Le jeune Samuel nettoie la tête d’un de ses amis artisans, tâché de peinture.

Bastien Jean Ricardo a, lui aussi, commencé à travailler le fer forgé à l'âge où il apprenait juste à lire. "Je me donnais des coups de marteau sur les doigts", se souvient-il. Aujourd'hui, il dirige son propre atelier et vend ses oeuvres à l'international, estampillées "commerce équitable". Un aboutissement pour cet homme de 36 ans, qui emploie toutefois aussi des enfants, signe de la réalité d'un pays où travailler avant l'âge légal de 14 ans est courant.
        
"Maintenant, c'est moi qui montre le métier aux jeunes mais je leur donne à faire ce qui est plus facile. Certains enfants commencent à travailler à quatre ou cinq ans. C'est dangereux, c'est vrai, mais on a seulement ça pour vivre", témoigne-t-il.
 

La pauvreté amène à travailler dans les ateliers 

Plus de 60% de la population haïtienne gagne moins de deux dollars par jour et près de la moitié des familles sont monoparentales, gérées par des femmes, le groupe le plus affecté par la pauvreté. "Placer un enfant dans une situation où il va travailler n'est pas une chose forcément vue comme négative mais comme une passerelle, une manière d'accéder à des services auxquels sinon il n'aurait pas accès", explique Inah Kaloga, à la tête du service protection de l'enfance de l'Unicef.
        
Car en Haïti, 80% des écoles sont privées et payer l'uniforme implique déjà d'énormes privations de la part des parents. "Face à ces barrières concrètes sur la capacité d'étudier, pour beaucoup de familles, l'idée du travail des enfants n'est pas d'avoir un revenu d'appoint pour améliorer le quotidien mais de répondre aux besoins des enfants de manière régulière et pérenne", rappelle-t-elle.

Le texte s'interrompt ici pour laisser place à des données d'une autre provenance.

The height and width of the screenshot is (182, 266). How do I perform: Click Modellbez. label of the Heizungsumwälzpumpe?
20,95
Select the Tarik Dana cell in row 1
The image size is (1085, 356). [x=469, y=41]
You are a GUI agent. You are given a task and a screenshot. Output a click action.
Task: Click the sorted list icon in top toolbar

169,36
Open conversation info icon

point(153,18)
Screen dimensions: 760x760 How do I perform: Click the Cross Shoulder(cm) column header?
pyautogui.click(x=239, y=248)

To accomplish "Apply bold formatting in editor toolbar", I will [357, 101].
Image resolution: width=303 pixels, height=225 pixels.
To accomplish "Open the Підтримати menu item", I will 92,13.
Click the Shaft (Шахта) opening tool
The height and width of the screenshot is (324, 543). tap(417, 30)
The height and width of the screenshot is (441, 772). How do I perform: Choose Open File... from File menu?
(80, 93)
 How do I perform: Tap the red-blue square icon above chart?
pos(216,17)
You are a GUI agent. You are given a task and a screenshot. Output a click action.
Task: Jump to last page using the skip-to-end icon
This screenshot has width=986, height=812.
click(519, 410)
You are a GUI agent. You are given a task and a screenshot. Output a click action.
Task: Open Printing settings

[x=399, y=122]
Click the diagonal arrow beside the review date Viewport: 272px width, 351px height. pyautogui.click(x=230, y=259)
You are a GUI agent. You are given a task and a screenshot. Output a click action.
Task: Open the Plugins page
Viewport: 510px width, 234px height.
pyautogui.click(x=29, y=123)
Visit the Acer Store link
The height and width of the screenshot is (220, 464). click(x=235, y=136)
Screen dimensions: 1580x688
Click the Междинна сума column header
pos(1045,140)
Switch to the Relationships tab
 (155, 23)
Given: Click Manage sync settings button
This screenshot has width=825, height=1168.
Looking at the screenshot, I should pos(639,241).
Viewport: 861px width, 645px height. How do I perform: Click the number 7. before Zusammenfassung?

Les enfants artisans habitent avec leurs parents dans des huttes de fortune.

C'est cette pauvreté qui a amené Tyson Jean-Baptiste à travailler dans les ateliers de Noailles dès neuf ans. "Le fer c'est la seule chose qu'on ait comme activité. Je veux pouvoir finir mon lycée", explique l'adolescent de 18 ans. A ses côtés, Samuel, sept ans, l'écoute en silence après lui avoir fourni une nouvelle pièce tirée d'un grand bidon. En période de forte activité, l'enfant, qui n'a jamais pu aller à l'école, parvient à récolter neuf à dix dollars par jour.
        
Ce pécule est indispensable à la survie de ses proches mais, même ajouté aux maigres recettes de la vente du maïs de son père, il ne permet pas de sortir de l'extrême pauvreté. La famille partage à cinq un abri de fortune, quelques mètres carrés sans meuble, fermés par des bâches plastiques tenues par des bouts de bois. Samuel fait quotidiennement le tour des ateliers. Il rêve de posséder, un jour, son propre commerce pour touristes.